"""
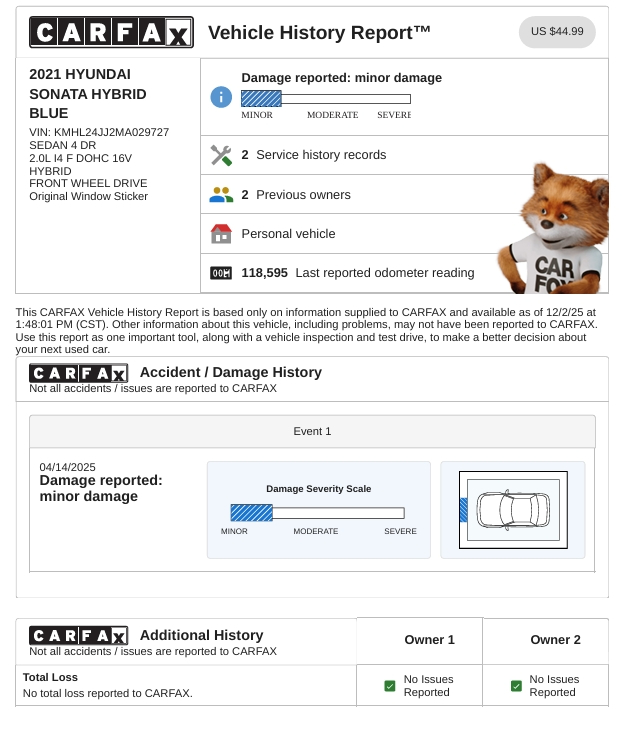This screenshot has width=629, height=736.
Task: Click the CARFAX logo beside Additional History
Action: coord(79,636)
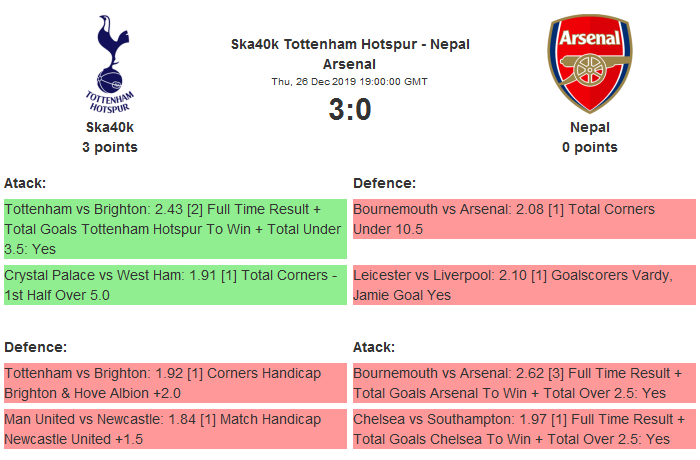Select the Man United vs Newcastle handicap bet
700x460 pixels.
click(175, 428)
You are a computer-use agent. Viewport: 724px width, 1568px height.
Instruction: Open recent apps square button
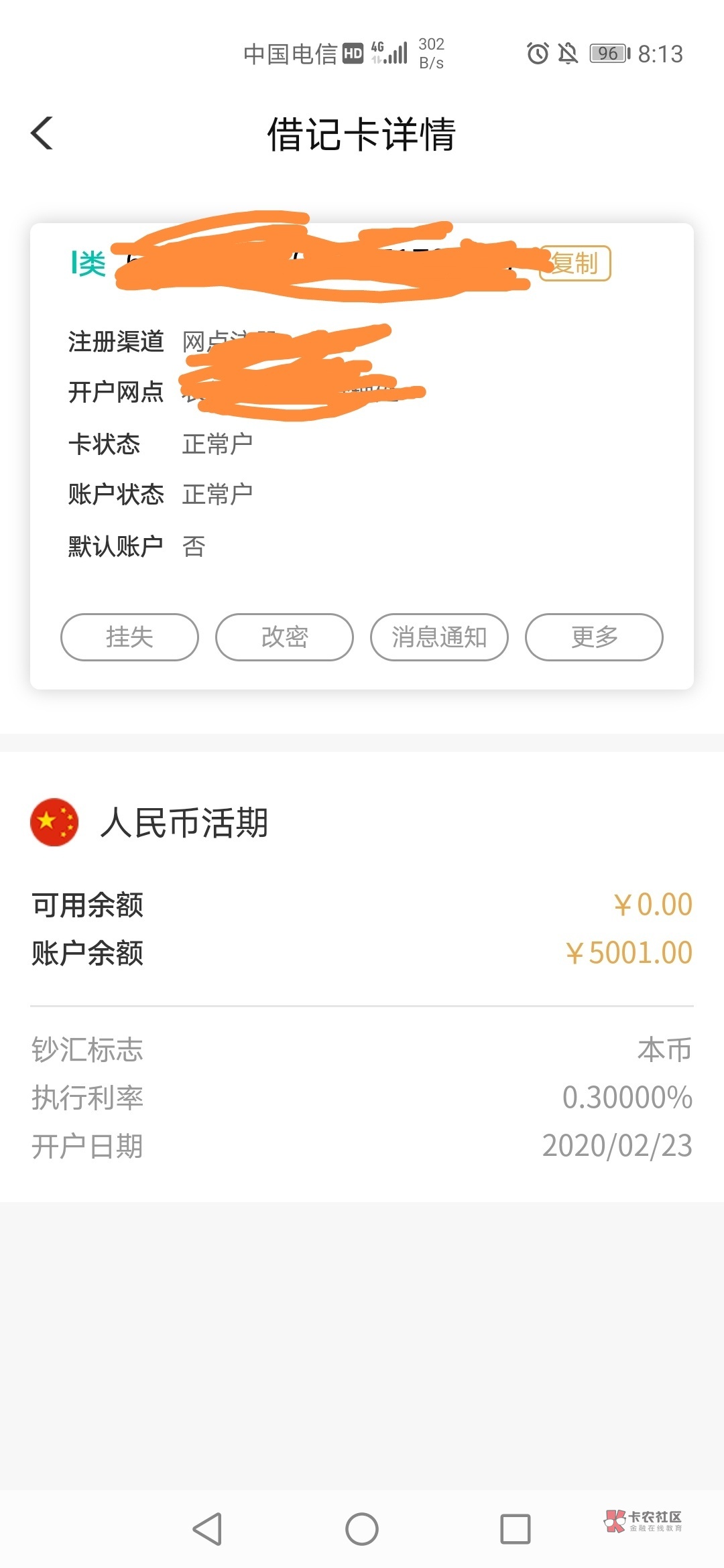[515, 1529]
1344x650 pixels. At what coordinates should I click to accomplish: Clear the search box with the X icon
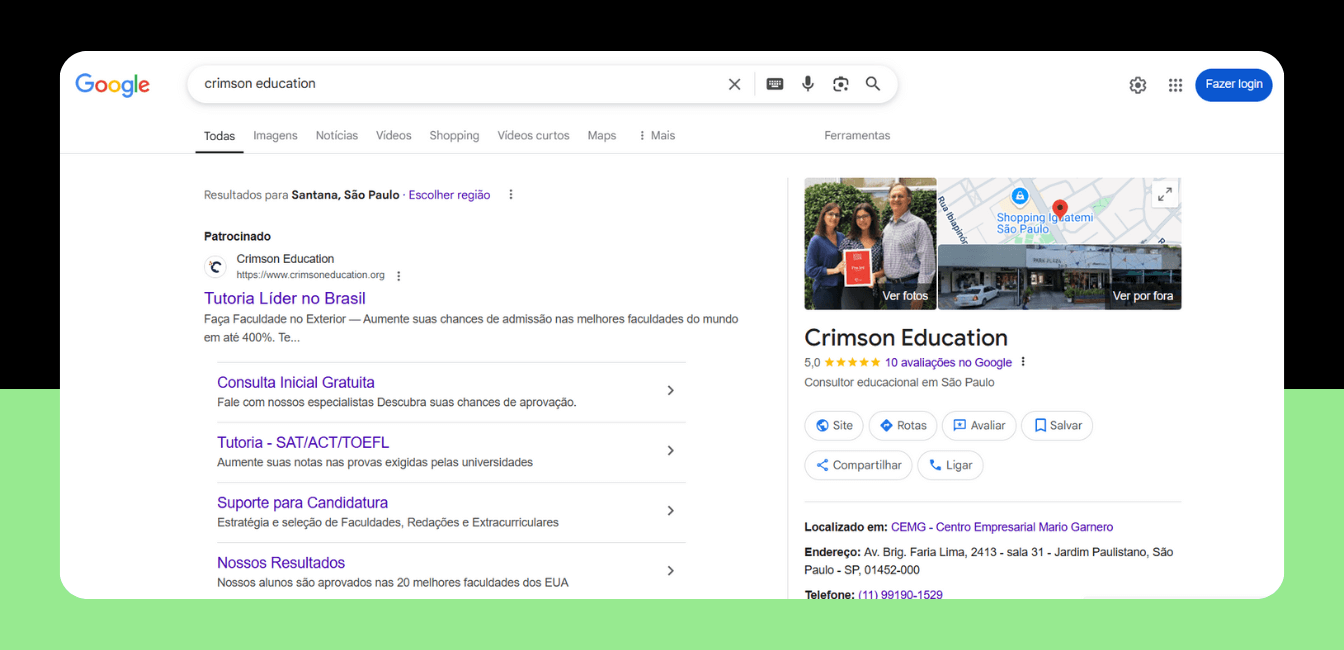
"""
Transcribe word for word only the lines from the one with "Instruction: Open recent apps square button" through the end of the listing; every picture is to be omitted.

- **Written solution**
Instruction: Open recent apps square button
[515, 1529]
1344x650 pixels. At what coordinates should I click to accomplish: Clear the search box with the X icon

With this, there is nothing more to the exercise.